Howdy and Tenky for Miss Lou
Where best to sit and labrish about Miss Lou's impact and contribution to the Jamaican cultural landscape than on a veranda.
It was against this setting that friends shared fond memories. Others performed poems, modelled, sang, and spoke of inspiration. And in a true Miss Lou fashion, there was plenty to laugh about.
So it was, recently, when a wide cadre of Jamaicans converged on the Louise Bennett Garden Theatre on Hope Road to celebrate the 98th anniversary of the life of one of Jamaica's cultural icons, the Hon Louise Bennett-Coverley.
The refreshingly entertaining event, organised by the Jamaica Cultural Development Commission (JCDC), was titled Tenky Miss Lou: Tribute Concert.
Tributes came from the young and the old. Long-time friend Dr the Hon Barbara Gloudon and co-executive director of Miss Lou's estate and friend
Dr Pamela Appelt, both joined MC Deon Silvera on the veranda after Starz Academy danced their way into the hearts of the audience.
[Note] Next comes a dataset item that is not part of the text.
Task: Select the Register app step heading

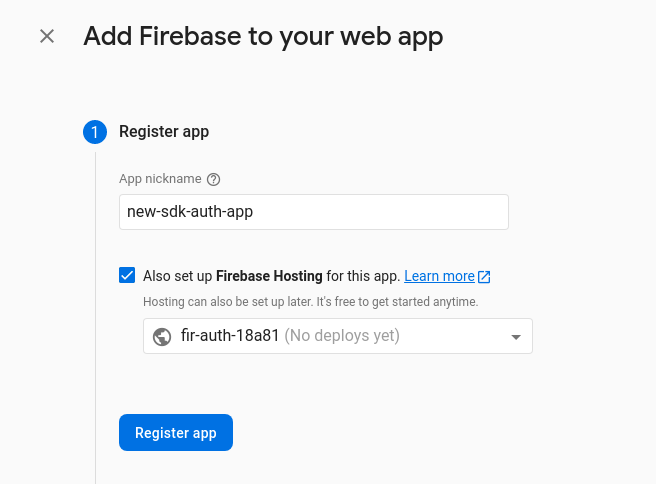Action: pyautogui.click(x=164, y=132)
Wrapped in humour-filled anecdotes, Gloudon said that her friend "did not take foolishness". As well as, "She was a remarkable person." And that she and her husband Eric loved each other.
However, there was a shift in tone when Silvera asked her, "What do you want people to remember most about Miss Lou?"
"I think we should spend more time in placing the language on context, not just saying a little bit here and a little bit there. Louise's contribution is world-class, and it's time we really get around it, getting it properly taught in school ... not just everybody drop a little word. Begin to introduce it as a language, and that it is respected as part of the culture of the Jamaican people," Gloudon said.
Applelt, a Canadian judge, told the gathering how honoured she was to have met Miss Lou. She related their first encounter and how subsequently, their friendship developed. Her hope is that "it's for us to move our culture forward, with Miss Lou there".
In the absence of Oliver Samuels, Silvera delivered his favourite Louise Bennett poem: Body Beautiful. Comedian Christopher 'Johnny' Daley followed. He was complimentary and humorous from the get-go. He described Miss Lou as the champion of Jamaican dialect. "She legitimised who we are in books, ensured that when she travelled she explained the language and broke down the nuance of it, the origin, and that is why we celebrate her today."
Dalton Spence - a teacher - brought on as a member of Daley's entourage, shared his favourite Miss Lou jokes: "She was asked 'Miss Lou, you can sing in C? "No, mi can sing in a river," Miss Lou replied.
There was also a fashion show with garments made from bandana, designed by Courtney Washington; performances by JCDC gold medallists Ashley Grey and Courtney Greaves; as well as Dahlia Harris and the LTM Pantomime Company.
The celebratory show closed with a performance from entertainer Nesbeth. He was emotional and philosophical, sharing and making connections to Miss Lou through his personal experiences before delivering songs such as My Dream and Success Story.